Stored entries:
————————
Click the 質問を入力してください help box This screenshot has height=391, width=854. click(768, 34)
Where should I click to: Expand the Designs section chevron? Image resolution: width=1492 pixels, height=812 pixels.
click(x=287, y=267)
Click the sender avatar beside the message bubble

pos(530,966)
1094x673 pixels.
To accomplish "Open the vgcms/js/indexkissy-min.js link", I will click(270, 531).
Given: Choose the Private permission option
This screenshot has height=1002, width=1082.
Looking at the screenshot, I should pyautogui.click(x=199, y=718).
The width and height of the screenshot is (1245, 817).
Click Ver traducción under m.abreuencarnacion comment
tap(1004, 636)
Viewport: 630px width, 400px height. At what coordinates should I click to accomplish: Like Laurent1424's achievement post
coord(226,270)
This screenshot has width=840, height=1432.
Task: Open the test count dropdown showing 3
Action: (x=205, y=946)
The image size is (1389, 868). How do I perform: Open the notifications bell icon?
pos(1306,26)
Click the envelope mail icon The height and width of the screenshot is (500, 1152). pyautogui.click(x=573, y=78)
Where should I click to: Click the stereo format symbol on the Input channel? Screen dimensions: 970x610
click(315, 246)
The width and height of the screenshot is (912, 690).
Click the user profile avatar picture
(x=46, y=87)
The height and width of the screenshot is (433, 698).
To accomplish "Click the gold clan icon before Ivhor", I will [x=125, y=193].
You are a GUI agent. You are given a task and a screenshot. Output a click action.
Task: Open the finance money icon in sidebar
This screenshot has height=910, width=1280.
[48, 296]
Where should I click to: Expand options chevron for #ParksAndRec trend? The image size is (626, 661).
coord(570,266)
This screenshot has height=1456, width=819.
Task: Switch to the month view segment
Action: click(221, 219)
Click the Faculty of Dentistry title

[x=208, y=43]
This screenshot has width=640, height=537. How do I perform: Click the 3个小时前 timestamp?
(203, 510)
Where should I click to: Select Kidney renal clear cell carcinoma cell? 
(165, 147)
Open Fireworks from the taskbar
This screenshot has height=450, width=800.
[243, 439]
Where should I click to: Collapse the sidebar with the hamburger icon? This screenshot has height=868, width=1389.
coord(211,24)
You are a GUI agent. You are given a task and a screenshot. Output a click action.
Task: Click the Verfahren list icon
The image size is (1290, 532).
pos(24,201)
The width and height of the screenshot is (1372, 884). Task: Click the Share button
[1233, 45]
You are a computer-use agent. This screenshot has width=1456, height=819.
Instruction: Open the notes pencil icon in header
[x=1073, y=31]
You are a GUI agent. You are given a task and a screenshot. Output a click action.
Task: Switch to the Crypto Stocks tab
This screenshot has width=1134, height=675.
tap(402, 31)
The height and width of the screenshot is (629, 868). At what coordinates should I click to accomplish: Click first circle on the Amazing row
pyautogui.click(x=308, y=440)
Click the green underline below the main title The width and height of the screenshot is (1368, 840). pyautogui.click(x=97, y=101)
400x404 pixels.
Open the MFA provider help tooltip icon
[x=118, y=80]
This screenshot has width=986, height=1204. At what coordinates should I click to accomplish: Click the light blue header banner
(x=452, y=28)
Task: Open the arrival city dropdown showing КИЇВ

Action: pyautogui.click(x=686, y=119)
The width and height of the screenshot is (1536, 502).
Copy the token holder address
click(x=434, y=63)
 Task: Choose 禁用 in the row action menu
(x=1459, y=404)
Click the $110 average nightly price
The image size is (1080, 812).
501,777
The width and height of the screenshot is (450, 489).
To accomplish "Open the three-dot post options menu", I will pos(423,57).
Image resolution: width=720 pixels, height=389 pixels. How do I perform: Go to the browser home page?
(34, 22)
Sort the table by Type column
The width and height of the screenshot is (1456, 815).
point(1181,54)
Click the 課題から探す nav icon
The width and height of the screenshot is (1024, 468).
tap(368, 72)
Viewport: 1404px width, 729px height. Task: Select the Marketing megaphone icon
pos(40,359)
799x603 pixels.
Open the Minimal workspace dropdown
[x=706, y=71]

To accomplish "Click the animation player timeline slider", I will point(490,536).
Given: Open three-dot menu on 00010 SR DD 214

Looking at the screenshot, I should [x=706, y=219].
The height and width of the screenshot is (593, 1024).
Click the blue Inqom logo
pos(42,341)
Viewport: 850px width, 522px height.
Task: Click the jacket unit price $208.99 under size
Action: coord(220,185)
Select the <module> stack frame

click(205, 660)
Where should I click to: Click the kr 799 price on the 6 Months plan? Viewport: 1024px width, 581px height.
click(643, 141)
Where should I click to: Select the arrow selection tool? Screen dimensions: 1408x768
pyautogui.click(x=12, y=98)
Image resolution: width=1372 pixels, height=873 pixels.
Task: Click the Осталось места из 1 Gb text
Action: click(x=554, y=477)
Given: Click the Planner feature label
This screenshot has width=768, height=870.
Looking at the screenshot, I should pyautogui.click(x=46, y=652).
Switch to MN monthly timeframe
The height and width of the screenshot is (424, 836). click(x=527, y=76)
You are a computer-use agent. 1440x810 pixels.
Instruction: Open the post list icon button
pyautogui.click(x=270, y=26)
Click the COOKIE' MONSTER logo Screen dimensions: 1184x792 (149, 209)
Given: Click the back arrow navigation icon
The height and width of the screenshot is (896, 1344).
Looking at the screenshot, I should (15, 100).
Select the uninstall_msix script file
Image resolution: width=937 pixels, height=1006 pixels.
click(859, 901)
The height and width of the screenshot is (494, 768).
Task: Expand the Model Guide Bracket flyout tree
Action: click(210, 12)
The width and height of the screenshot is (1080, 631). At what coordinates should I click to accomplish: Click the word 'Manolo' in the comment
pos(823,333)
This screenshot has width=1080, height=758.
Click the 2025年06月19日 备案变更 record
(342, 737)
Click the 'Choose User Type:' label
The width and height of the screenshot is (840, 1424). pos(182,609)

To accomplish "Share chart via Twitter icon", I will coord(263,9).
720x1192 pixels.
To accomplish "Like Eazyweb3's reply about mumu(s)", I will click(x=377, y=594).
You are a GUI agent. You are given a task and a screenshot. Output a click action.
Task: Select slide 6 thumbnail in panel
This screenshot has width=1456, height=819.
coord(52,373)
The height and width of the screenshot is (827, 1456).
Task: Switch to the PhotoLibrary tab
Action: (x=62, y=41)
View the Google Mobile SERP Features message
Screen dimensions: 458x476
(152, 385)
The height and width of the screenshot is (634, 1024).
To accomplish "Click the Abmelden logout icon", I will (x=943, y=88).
————————
Exercise brief:
Write out all the lines again, swapping "chevron" for "arrow" wherever it appears and leaving everything else as it is.

Task output:
Click the 質問を入力してください help box This screenshot has height=391, width=854. click(768, 34)
Where should I click to: Expand the Designs section arrow? Image resolution: width=1492 pixels, height=812 pixels.
click(x=287, y=267)
Click the sender avatar beside the message bubble

pos(530,966)
1094x673 pixels.
To accomplish "Open the vgcms/js/indexkissy-min.js link", I will click(270, 531).
Given: Choose the Private permission option
This screenshot has height=1002, width=1082.
Looking at the screenshot, I should pyautogui.click(x=199, y=718).
The width and height of the screenshot is (1245, 817).
Click Ver traducción under m.abreuencarnacion comment
tap(1004, 636)
Viewport: 630px width, 400px height. At what coordinates should I click to accomplish: Like Laurent1424's achievement post
coord(226,270)
This screenshot has width=840, height=1432.
Task: Open the test count dropdown showing 3
Action: (x=205, y=946)
The image size is (1389, 868). How do I perform: Open the notifications bell icon?
pos(1306,26)
Click the envelope mail icon The height and width of the screenshot is (500, 1152). pyautogui.click(x=573, y=78)
Where should I click to: Click the stereo format symbol on the Input channel? Screen dimensions: 970x610
click(315, 246)
The width and height of the screenshot is (912, 690).
Click the user profile avatar picture
(x=46, y=87)
The height and width of the screenshot is (433, 698).
To accomplish "Click the gold clan icon before Ivhor", I will [x=125, y=193].
You are a GUI agent. You are given a task and a screenshot. Output a click action.
Task: Open the finance money icon in sidebar
This screenshot has height=910, width=1280.
[48, 296]
Where should I click to: Expand options arrow for #ParksAndRec trend? The image size is (626, 661).
coord(570,266)
This screenshot has height=1456, width=819.
Task: Switch to the month view segment
Action: click(221, 219)
Click the Faculty of Dentistry title

[x=208, y=43]
This screenshot has width=640, height=537. How do I perform: Click the 3个小时前 timestamp?
(203, 510)
Where should I click to: Select Kidney renal clear cell carcinoma cell? 
(165, 147)
Open Fireworks from the taskbar
This screenshot has height=450, width=800.
[243, 439]
Where should I click to: Collapse the sidebar with the hamburger icon? This screenshot has height=868, width=1389.
coord(211,24)
You are a GUI agent. You are given a task and a screenshot. Output a click action.
Task: Click the Verfahren list icon
The image size is (1290, 532).
pos(24,201)
The width and height of the screenshot is (1372, 884). Task: Click the Share button
[1233, 45]
You are a computer-use agent. This screenshot has width=1456, height=819.
Instruction: Open the notes pencil icon in header
[x=1073, y=31]
You are a GUI agent. You are given a task and a screenshot. Output a click action.
Task: Switch to the Crypto Stocks tab
This screenshot has width=1134, height=675.
tap(402, 31)
The height and width of the screenshot is (629, 868). At what coordinates should I click to accomplish: Click first circle on the Amazing row
pyautogui.click(x=308, y=440)
Click the green underline below the main title The width and height of the screenshot is (1368, 840). pyautogui.click(x=97, y=101)
400x404 pixels.
Open the MFA provider help tooltip icon
[x=118, y=80]
This screenshot has width=986, height=1204. At what coordinates should I click to accomplish: Click the light blue header banner
(x=452, y=28)
Task: Open the arrival city dropdown showing КИЇВ

Action: pyautogui.click(x=686, y=119)
The width and height of the screenshot is (1536, 502).
Copy the token holder address
click(x=434, y=63)
 Task: Choose 禁用 in the row action menu
(x=1459, y=404)
Click the $110 average nightly price
The image size is (1080, 812).
501,777
The width and height of the screenshot is (450, 489).
To accomplish "Open the three-dot post options menu", I will pos(423,57).
Image resolution: width=720 pixels, height=389 pixels. How do I perform: Go to the browser home page?
(34, 22)
Sort the table by Type column
The width and height of the screenshot is (1456, 815).
point(1181,54)
Click the 課題から探す nav icon
The width and height of the screenshot is (1024, 468).
tap(368, 72)
Viewport: 1404px width, 729px height. Task: Select the Marketing megaphone icon
pos(40,359)
799x603 pixels.
Open the Minimal workspace dropdown
[x=706, y=71]

To accomplish "Click the animation player timeline slider", I will point(490,536).
Given: Open three-dot menu on 00010 SR DD 214

Looking at the screenshot, I should [x=706, y=219].
The height and width of the screenshot is (593, 1024).
Click the blue Inqom logo
pos(42,341)
Viewport: 850px width, 522px height.
Task: Click the jacket unit price $208.99 under size
Action: coord(220,185)
Select the <module> stack frame

click(205, 660)
Where should I click to: Click the kr 799 price on the 6 Months plan? Viewport: 1024px width, 581px height.
click(643, 141)
Where should I click to: Select the arrow selection tool? Screen dimensions: 1408x768
pyautogui.click(x=12, y=98)
Image resolution: width=1372 pixels, height=873 pixels.
Task: Click the Осталось места из 1 Gb text
Action: click(x=554, y=477)
Given: Click the Planner feature label
This screenshot has width=768, height=870.
Looking at the screenshot, I should pyautogui.click(x=46, y=652).
Switch to MN monthly timeframe
The height and width of the screenshot is (424, 836). click(x=527, y=76)
You are a computer-use agent. 1440x810 pixels.
Instruction: Open the post list icon button
pyautogui.click(x=270, y=26)
Click the COOKIE' MONSTER logo Screen dimensions: 1184x792 (149, 209)
Given: Click the back arrow navigation icon
The height and width of the screenshot is (896, 1344).
Looking at the screenshot, I should (15, 100).
Select the uninstall_msix script file
Image resolution: width=937 pixels, height=1006 pixels.
click(859, 901)
The height and width of the screenshot is (494, 768).
Task: Expand the Model Guide Bracket flyout tree
Action: click(210, 12)
The width and height of the screenshot is (1080, 631). At what coordinates should I click to accomplish: Click the word 'Manolo' in the comment
pos(823,333)
This screenshot has width=1080, height=758.
Click the 2025年06月19日 备案变更 record
(342, 737)
Click the 'Choose User Type:' label
The width and height of the screenshot is (840, 1424). pos(182,609)

To accomplish "Share chart via Twitter icon", I will coord(263,9).
720x1192 pixels.
To accomplish "Like Eazyweb3's reply about mumu(s)", I will click(x=377, y=594).
You are a GUI agent. You are given a task and a screenshot. Output a click action.
Task: Select slide 6 thumbnail in panel
This screenshot has width=1456, height=819.
coord(52,373)
The height and width of the screenshot is (827, 1456).
Task: Switch to the PhotoLibrary tab
Action: (x=62, y=41)
View the Google Mobile SERP Features message
Screen dimensions: 458x476
(152, 385)
The height and width of the screenshot is (634, 1024).
To accomplish "Click the Abmelden logout icon", I will (x=943, y=88).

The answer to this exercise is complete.